(Screenshot grounding data)
┏━━

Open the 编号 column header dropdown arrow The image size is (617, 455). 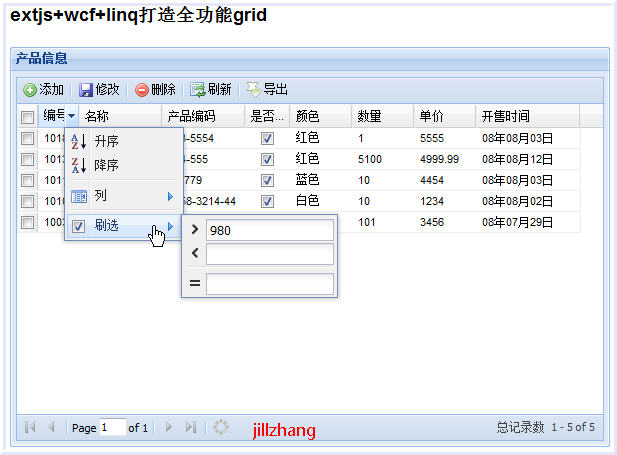click(72, 117)
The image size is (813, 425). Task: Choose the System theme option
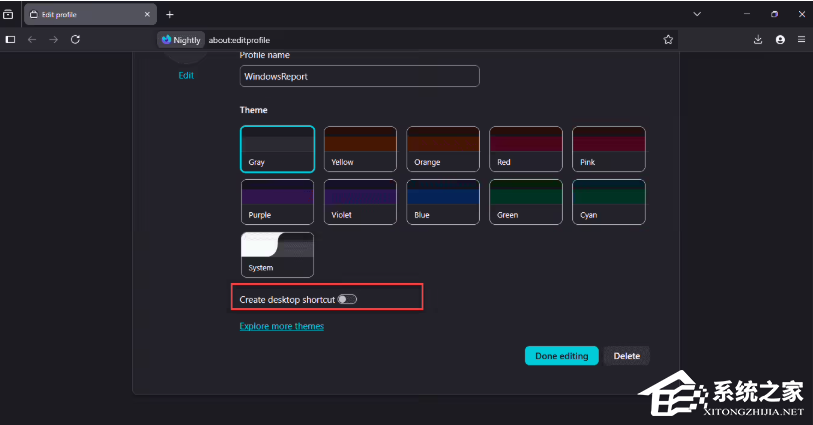[277, 254]
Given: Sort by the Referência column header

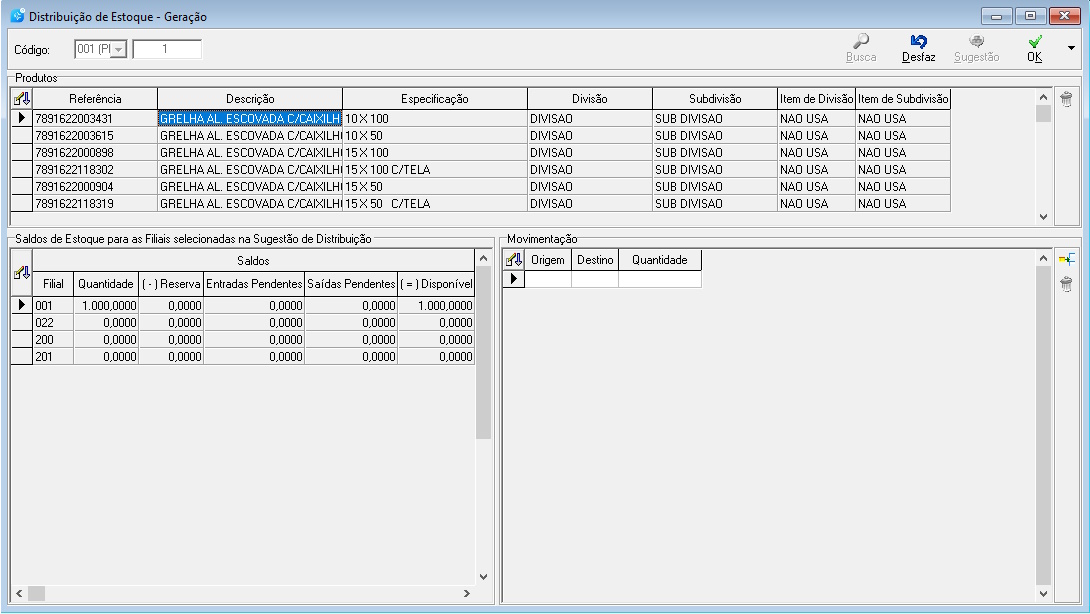Looking at the screenshot, I should click(x=95, y=99).
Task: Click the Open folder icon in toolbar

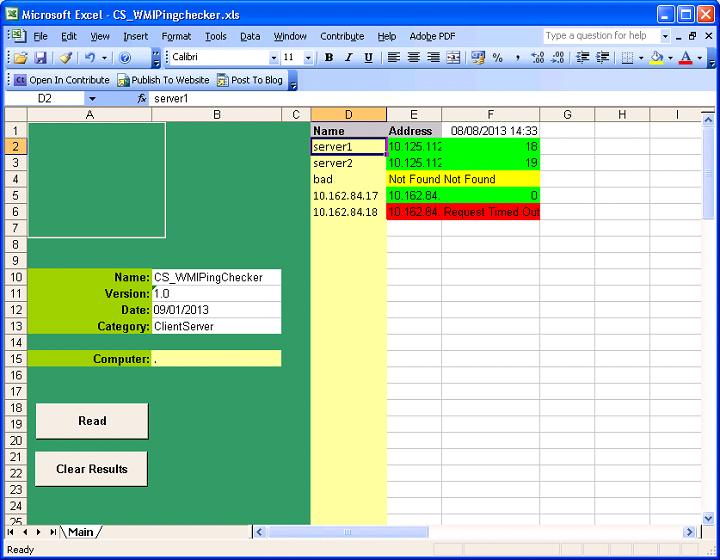Action: 20,58
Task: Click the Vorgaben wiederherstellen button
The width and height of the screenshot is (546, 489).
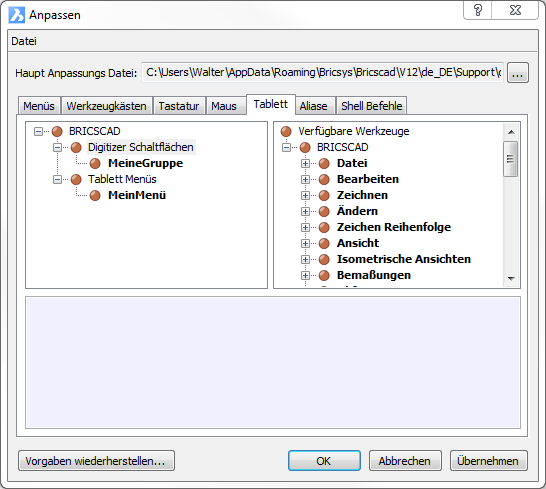Action: point(96,461)

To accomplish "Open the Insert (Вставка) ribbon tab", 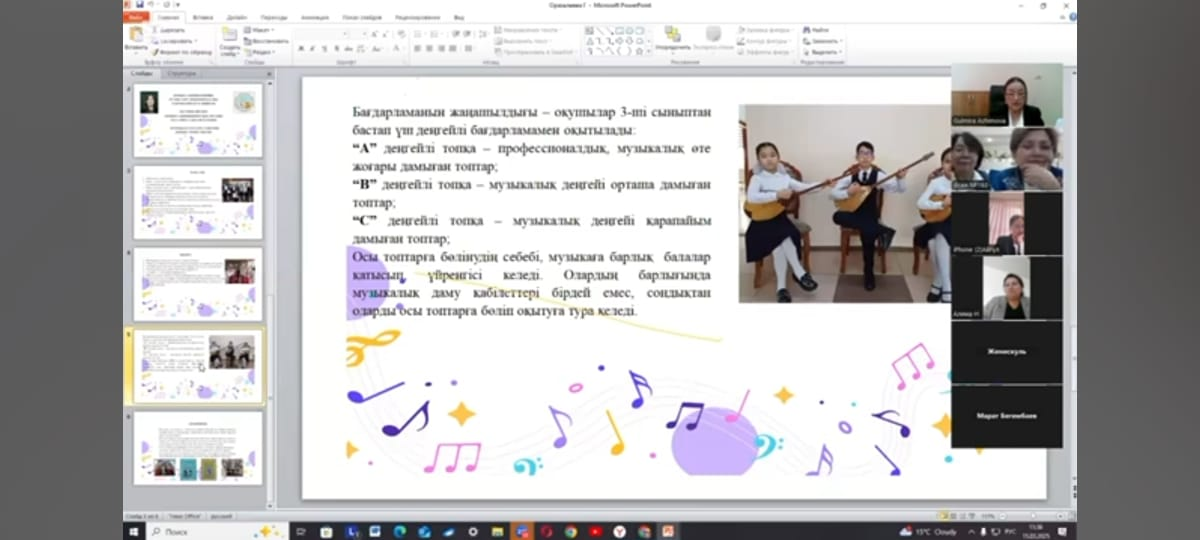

┗━━

:: EXERCISE AIM ::
An acceptable answer consists of the lines above from the one holding "Task: Click the Vorgaben" to the end of the data, repeated exactly and containing no pictures.

:: SOLUTION FOR THIS EXERCISE ::
Task: Click the Vorgaben wiederherstellen button
The width and height of the screenshot is (546, 489).
Action: point(96,461)

To accomplish "Open the Insert (Вставка) ribbon tab", 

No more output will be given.